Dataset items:
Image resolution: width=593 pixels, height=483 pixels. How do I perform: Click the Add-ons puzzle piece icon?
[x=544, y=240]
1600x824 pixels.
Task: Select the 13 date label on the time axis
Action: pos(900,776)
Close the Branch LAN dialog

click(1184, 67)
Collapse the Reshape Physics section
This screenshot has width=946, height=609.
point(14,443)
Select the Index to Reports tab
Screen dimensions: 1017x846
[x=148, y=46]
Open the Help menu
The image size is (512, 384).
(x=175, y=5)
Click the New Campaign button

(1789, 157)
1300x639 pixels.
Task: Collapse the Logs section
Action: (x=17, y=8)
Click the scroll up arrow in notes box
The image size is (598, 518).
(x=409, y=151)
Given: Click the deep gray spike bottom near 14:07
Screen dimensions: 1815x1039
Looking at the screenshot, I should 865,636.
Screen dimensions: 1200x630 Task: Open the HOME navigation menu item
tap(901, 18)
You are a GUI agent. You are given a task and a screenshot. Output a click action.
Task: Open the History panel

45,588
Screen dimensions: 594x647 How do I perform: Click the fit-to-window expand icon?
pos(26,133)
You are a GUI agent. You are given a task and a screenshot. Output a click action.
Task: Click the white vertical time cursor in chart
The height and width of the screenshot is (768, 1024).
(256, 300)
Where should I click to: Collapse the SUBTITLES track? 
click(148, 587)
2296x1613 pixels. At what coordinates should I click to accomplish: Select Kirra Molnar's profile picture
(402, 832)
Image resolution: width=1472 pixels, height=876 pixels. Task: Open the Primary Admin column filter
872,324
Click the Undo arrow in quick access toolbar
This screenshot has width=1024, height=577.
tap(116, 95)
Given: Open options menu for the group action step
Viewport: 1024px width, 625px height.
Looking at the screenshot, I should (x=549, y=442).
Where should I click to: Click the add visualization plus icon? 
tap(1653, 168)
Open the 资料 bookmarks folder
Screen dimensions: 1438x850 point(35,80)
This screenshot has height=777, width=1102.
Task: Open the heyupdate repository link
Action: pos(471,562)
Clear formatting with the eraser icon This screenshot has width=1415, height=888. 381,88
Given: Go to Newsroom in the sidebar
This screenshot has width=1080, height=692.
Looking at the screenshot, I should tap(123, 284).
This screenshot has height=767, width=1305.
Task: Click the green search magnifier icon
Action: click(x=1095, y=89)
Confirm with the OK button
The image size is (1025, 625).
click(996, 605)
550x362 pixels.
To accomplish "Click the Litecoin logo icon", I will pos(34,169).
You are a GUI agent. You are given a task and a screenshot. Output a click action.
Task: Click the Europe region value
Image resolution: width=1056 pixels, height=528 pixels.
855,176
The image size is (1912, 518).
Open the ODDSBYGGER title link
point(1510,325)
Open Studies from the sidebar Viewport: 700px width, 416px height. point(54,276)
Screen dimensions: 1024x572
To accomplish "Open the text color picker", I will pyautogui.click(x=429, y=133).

**Directions**
Above are the records; from them, give again exactly the lines from the one containing "Given: Click the" through the one containing "Given: Go to Newsroom in the sidebar", both included.

**Solved exercise**
Given: Click the deep gray spike bottom near 14:07
Screen dimensions: 1815x1039
Looking at the screenshot, I should 865,636.
Screen dimensions: 1200x630 Task: Open the HOME navigation menu item
tap(901, 18)
You are a GUI agent. You are given a task and a screenshot. Output a click action.
Task: Open the History panel

45,588
Screen dimensions: 594x647 How do I perform: Click the fit-to-window expand icon?
pos(26,133)
You are a GUI agent. You are given a task and a screenshot. Output a click action.
Task: Click the white vertical time cursor in chart
The height and width of the screenshot is (768, 1024).
(256, 300)
Where should I click to: Collapse the SUBTITLES track? 
click(148, 587)
2296x1613 pixels. At what coordinates should I click to accomplish: Select Kirra Molnar's profile picture
(402, 832)
Image resolution: width=1472 pixels, height=876 pixels. Task: Open the Primary Admin column filter
872,324
Click the Undo arrow in quick access toolbar
This screenshot has width=1024, height=577.
tap(116, 95)
Given: Open options menu for the group action step
Viewport: 1024px width, 625px height.
Looking at the screenshot, I should (x=549, y=442).
Where should I click to: Click the add visualization plus icon? 
tap(1653, 168)
Open the 资料 bookmarks folder
Screen dimensions: 1438x850 point(35,80)
This screenshot has height=777, width=1102.
Task: Open the heyupdate repository link
Action: pos(471,562)
Clear formatting with the eraser icon This screenshot has width=1415, height=888. 381,88
Given: Go to Newsroom in the sidebar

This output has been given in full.